The whites esteem the Blacks their property by natural right, and however much they may admit that the individual relations of masters and slaves have been destroyed by the war and the President's emancipation proclamation, they still have an ingrained feeling that the Blacks at large belong to the whites at large, and whenever opportunity serves they treat the colored people just as their profit, caprice or passion may dictate.

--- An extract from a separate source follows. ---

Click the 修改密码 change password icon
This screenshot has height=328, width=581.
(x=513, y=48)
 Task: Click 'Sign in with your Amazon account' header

Taken together with President Andrew Johnson's alleged violation of laws and his disdain for Republican measures directed toward ensuring the liberty of former slaves, Congress exerted its authority in 1866 and took over the reigns of Reconstruction. With a military governor placed in charge of Reconstruction in Mississippi, the state convened a new constitutional convention, a body elected in the first biracial, statewide election. The constitution that eventually emerged granted the full measure of citizenship to African Americans and thereby removed the Mississippi Black Code from the law books. Despite the code's brief life span, its impact reverberated broadly and throughout the course of Reconstruction.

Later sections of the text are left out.